England were afforded 17 overs to make inroads into Sri Lanka’s batting lineup and rammed home their advantage with zeal. Moeen Ali, on new-ball duty, accounted for both openers as Danushka Gunathilaka nicked a sharp off-break to slip and Dimuth Karunaratne exposed his off stump with a loose shot.
Jack Leach had Dhananjaya De Silva lbw on a smart review and Stokes landed one more before stumps, goading Angelo Mathews into a brainless pull to midwicket.
England began the day 99 ahead but quickly managed to turn a hard-won position of strength into a flimsy top-order procession.
Keaton Jennings succumbed lbw to the first ball of the day, Dilruwan Perera coaxing a wicket-to-wicket delivery into the front pad, before picking off Rory Burns in identikit fashion.
The duo have had moments of success in the first series of the post-Alastair Cook era but ended on a low here and will look forward to resuming their union away from the exaggerated spin of Sri Lanka.
Perera’s probing saw him pick up first-innings centurion Jonny Bairstow next, with Kaushal Silva on hand to hold a firm chance at short-leg, and when Root fed a leading edge back to Malinda Pushpakumara just nine balls later England were wobbling before Buttler and Stokes arrived.
Twenty-four hours earlier, Adil Rashid toasted his game-changing double act with Stokes.
Rashid scooped career-best figures of 5-49 and claimed a rare run-out.
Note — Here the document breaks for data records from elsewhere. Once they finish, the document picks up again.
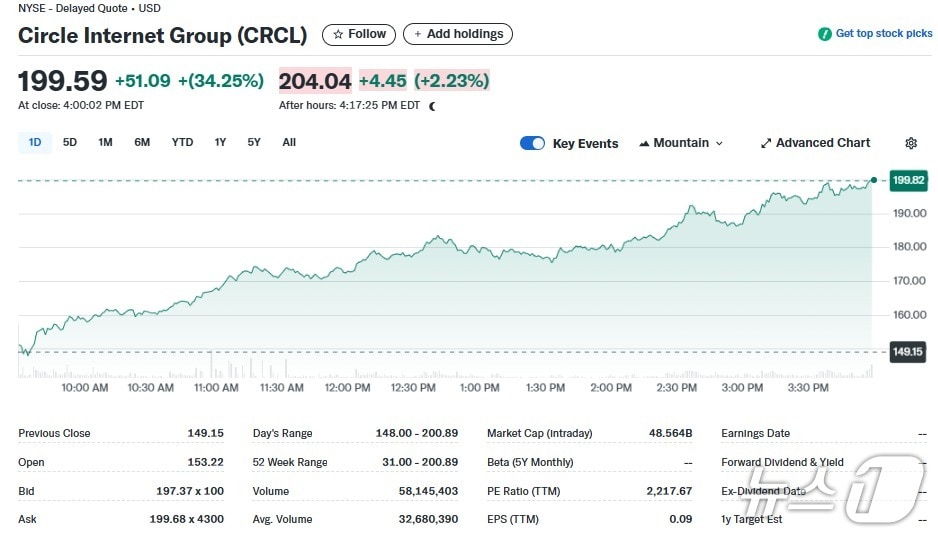
Task: Open the Mountain chart type dropdown
Action: [x=681, y=143]
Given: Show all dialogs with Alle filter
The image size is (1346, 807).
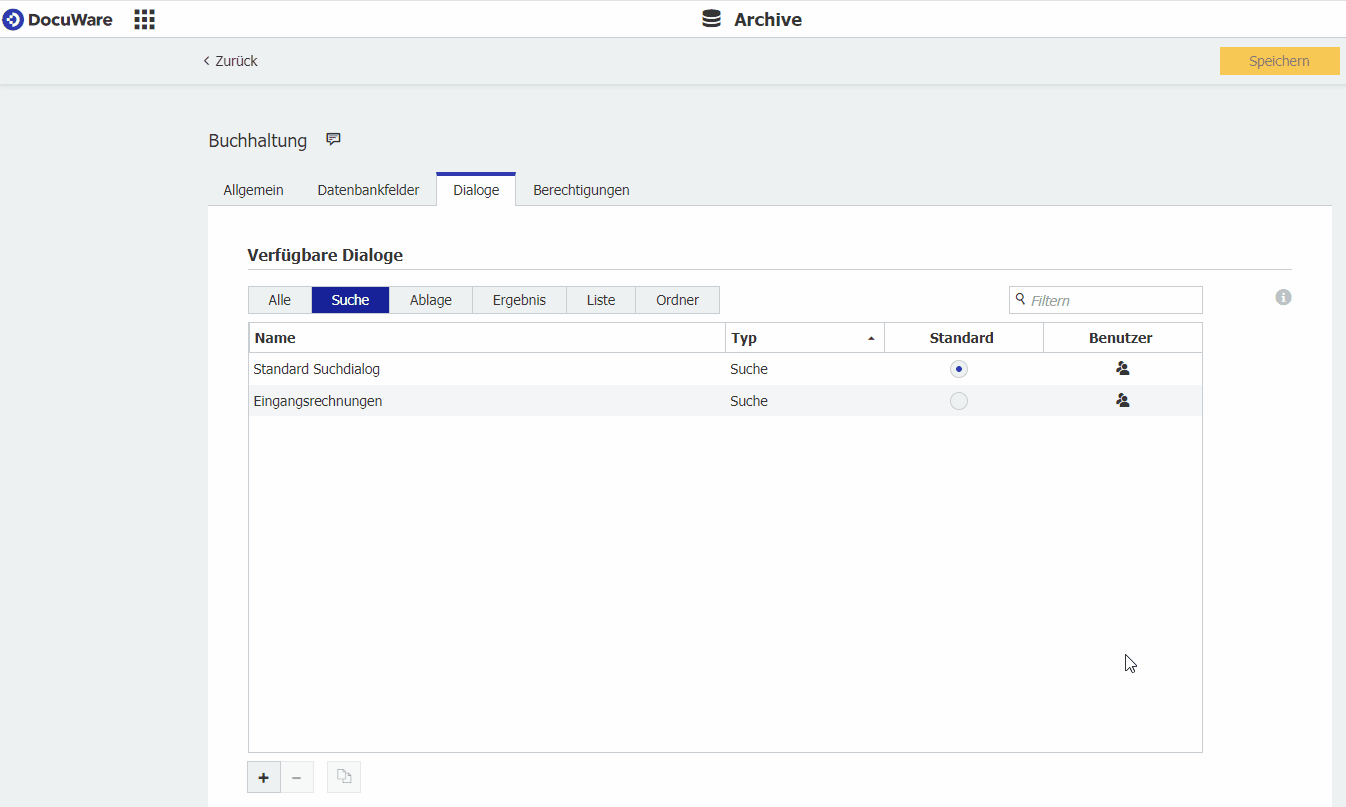Looking at the screenshot, I should click(x=280, y=300).

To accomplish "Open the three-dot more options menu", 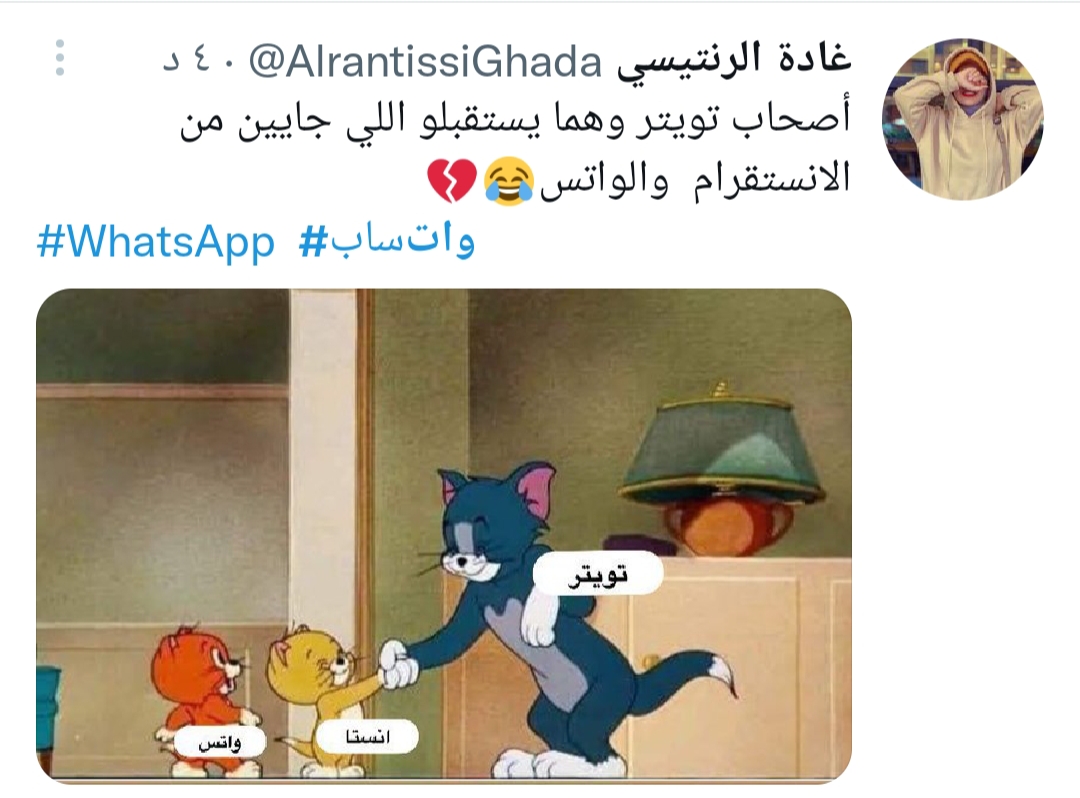I will tap(60, 58).
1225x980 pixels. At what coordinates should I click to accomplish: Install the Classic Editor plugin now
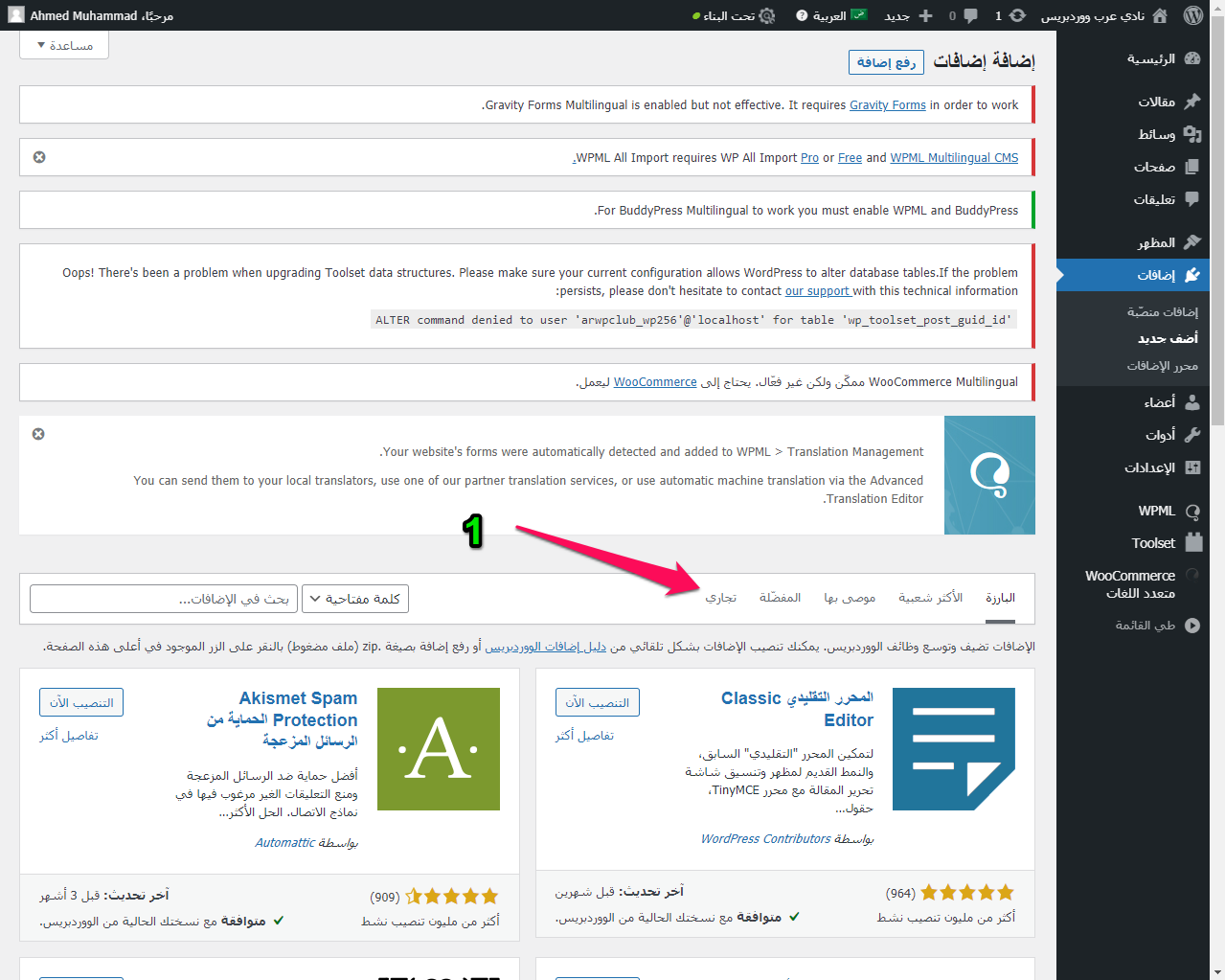click(597, 702)
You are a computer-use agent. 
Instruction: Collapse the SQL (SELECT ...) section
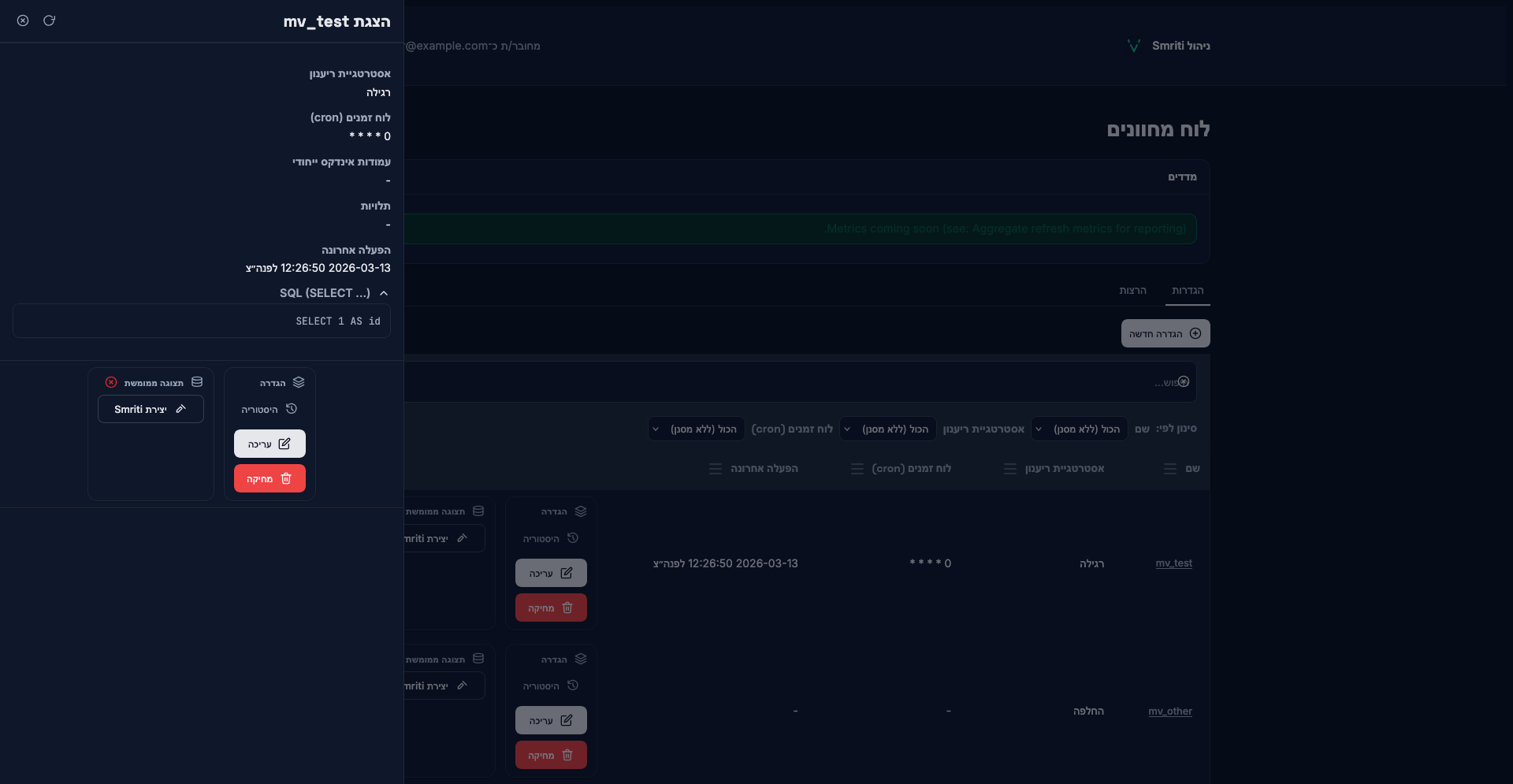pyautogui.click(x=384, y=293)
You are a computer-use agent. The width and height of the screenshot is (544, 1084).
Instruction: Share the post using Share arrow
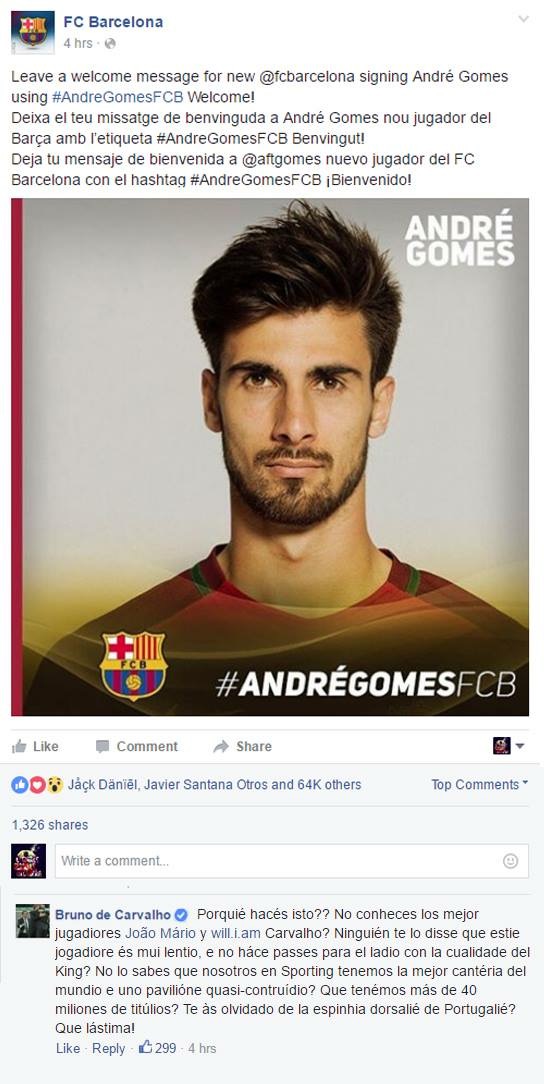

Rashid said: “It was a simple plan for me: to be attacking, bowl my variations, try and get the ball spinning both ways, get the batsmen playing certain shots. Stokesy had his own plan, be aggressive, run in, rough them up.
“We all know what Ben brings to the table, he’s a match-winner, a world class performer. He came out there with a certain game plan and just gave it his all. At the other end I was just trying to mix it up and I got my rewards as well.”